The following morning I spent my last hours walking the beach next to the pier taking pictures with a fellow camper while waiting for the Island Packers boat to arrive for the return trip back to mainland CA:
The 3.0 hour boat ride back to Ventura was much more interesting than the ride out to the islands as we were able to stop and see the Painted Cave, one of the worlds largest Sea Caves:
I was also able to get my GoPro working this time when we joined a pod of dolphins swimming into the sunset:
The remainder of the ride back to shore was uneventful and sadly I did not get to see any whales this trip, though Island Packers does offer whale watching trips. After eating re-hydrated ‘chicken n rice’ for a week the first thing I did back in Ventura was find a pizza place and down an extra large with everything on it. Since my SCUBA diving was not until Sunday I found an inexpensive AirBnB close by for the night. My host, Heather, turned out to be an aspiring model and took me with her and her photographer friend Ashley to a Street Meet in Pasadena. This was a unique and vastly different experience from my previous week of near solitude but I actually learned quite a bit from the photographers present and everyone was very friendly. Ill be putting up a separate blog post for this side-adventure later.
After parting ways with my new friends I drove back to the Ventura Harbor to board the Spectre Dive Boat. The Spectre’s original purpose was to ferry workers back and forth from the oil rigs off the coast so it comes complete with a galley, mess area, crew quarters and bunks for passengers. Divers are able to spend the night prior to diving on the boat so I clamored on-board and slumped into a bunk. I was way too nervous to sleep since I haven’t been diving in years but managed to get a few hours before the crew started their day at 6:00 am.

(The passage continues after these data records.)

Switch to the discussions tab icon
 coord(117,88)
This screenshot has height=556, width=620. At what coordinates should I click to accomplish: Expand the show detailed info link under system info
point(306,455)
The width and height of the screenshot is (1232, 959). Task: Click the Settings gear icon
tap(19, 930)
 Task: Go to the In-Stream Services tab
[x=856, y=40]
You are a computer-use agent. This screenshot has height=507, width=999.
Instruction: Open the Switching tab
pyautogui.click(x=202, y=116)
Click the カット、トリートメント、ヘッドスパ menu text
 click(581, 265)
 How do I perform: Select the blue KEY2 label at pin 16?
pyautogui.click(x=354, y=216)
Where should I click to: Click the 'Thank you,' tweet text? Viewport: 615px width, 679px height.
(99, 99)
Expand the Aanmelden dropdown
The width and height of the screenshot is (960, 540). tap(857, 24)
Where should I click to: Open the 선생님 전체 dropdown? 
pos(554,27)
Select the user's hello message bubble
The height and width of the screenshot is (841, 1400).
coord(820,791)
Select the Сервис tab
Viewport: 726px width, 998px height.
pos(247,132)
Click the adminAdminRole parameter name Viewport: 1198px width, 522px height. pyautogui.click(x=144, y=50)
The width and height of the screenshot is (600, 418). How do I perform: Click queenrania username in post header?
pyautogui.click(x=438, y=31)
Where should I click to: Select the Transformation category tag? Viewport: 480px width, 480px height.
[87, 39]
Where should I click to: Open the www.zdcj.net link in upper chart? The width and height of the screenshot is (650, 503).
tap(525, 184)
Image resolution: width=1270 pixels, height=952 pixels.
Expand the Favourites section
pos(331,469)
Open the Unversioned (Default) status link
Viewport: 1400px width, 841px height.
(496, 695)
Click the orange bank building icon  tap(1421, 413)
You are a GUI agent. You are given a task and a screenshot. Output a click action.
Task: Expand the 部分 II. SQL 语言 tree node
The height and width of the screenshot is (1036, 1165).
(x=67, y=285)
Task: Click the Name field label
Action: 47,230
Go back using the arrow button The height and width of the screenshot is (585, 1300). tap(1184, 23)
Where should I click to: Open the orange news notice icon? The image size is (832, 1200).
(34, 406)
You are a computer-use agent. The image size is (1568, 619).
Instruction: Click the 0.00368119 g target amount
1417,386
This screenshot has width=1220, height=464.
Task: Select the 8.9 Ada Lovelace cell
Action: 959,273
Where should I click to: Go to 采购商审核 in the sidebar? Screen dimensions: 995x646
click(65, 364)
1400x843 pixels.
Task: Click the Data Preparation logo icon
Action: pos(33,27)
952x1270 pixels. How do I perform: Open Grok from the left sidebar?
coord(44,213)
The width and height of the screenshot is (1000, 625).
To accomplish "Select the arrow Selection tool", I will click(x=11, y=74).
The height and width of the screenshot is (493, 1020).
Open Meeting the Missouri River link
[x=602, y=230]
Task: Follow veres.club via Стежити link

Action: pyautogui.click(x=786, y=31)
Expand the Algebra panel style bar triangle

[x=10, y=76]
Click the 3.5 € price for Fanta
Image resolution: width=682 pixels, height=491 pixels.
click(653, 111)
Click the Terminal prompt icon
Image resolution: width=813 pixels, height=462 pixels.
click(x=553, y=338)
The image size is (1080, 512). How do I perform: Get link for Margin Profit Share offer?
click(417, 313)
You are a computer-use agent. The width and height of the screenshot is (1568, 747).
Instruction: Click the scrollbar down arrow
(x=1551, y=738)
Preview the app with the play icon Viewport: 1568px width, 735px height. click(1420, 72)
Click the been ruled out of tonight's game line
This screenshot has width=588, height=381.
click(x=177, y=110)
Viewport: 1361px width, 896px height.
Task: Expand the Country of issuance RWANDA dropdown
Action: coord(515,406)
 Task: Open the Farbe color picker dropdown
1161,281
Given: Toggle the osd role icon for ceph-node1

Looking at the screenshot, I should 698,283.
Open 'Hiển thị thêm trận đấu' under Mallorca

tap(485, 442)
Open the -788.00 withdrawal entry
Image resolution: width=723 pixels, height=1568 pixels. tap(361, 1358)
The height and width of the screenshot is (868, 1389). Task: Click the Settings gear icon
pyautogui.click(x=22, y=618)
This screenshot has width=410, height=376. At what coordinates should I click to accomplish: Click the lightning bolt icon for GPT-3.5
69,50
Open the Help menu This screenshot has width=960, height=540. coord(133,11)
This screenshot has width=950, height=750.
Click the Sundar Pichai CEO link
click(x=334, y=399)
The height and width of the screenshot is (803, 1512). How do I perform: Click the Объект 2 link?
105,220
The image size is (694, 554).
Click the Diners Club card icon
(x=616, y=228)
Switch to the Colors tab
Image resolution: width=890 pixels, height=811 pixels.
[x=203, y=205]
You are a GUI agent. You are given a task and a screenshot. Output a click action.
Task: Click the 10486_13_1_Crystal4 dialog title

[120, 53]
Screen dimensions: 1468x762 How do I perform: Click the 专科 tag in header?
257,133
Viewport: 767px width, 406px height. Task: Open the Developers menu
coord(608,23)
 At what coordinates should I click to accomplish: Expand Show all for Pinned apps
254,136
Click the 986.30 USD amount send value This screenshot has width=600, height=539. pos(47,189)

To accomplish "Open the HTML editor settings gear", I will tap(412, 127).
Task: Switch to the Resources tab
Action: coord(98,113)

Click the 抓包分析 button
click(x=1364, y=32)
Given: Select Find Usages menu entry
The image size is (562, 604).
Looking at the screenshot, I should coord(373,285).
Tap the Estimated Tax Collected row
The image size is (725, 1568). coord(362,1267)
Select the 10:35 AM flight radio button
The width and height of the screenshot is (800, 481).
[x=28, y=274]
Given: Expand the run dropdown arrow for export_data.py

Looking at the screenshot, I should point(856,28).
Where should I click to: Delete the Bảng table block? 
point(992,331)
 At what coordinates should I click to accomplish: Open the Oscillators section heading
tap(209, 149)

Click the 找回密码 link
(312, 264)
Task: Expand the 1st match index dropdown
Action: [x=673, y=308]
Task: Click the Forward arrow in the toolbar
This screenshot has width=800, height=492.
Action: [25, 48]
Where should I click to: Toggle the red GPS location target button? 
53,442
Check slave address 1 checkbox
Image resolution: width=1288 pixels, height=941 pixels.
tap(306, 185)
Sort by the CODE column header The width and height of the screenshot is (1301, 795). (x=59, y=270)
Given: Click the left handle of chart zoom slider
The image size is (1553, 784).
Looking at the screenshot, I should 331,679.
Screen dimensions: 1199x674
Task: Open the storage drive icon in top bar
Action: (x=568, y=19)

The boat was underway promptly at 7:30 and breakfast was served along the route to the first dive location, Goldfish Bowl:
So at the first dive location I was wearing my GoPro on a head-strap which fell off immediately when I jumped into the water…….I didn’t realize it was gone until half way through the dive! I was extremely fortunate that another diver found it while on his return to the dive boat, but the only footage I got during this dive was 30 minutes of the ocean sea floor. The next dive location was not as clear or full of sea life but was still really really cool and I was able to get a full 8 minutes of diving video here:
Now the GoPro I am using is the Hero5 Session and is waterproof up to 33ft without the need of a case. My maximum depth on the dives was 59ft and it had no issue staying dry, however the pressure at that depth actually is enough to push the buttons so again I was unfortunately not able to get a decent video on the third dive, but it did capture several cool pictures:
Hands down this dive trip was the most incredible experience of my life and as affordable as it is (only $205 for a full day of diving including gear rental, meals, and a place to sleep!) I will definitely be going back one more time before I leave CA for good in the next few weeks. I just have to let my left eardrum heal since it blew out on my last dive……
The Channel Islands are the least visited park out of any of the National Parks in the country, I think mainly due to many people not knowing of their existence in combination with the difficulty in getting reservations and primitive campsites. My experience is typical of what can be found on the islands so if you ever get the chance to see them, do it!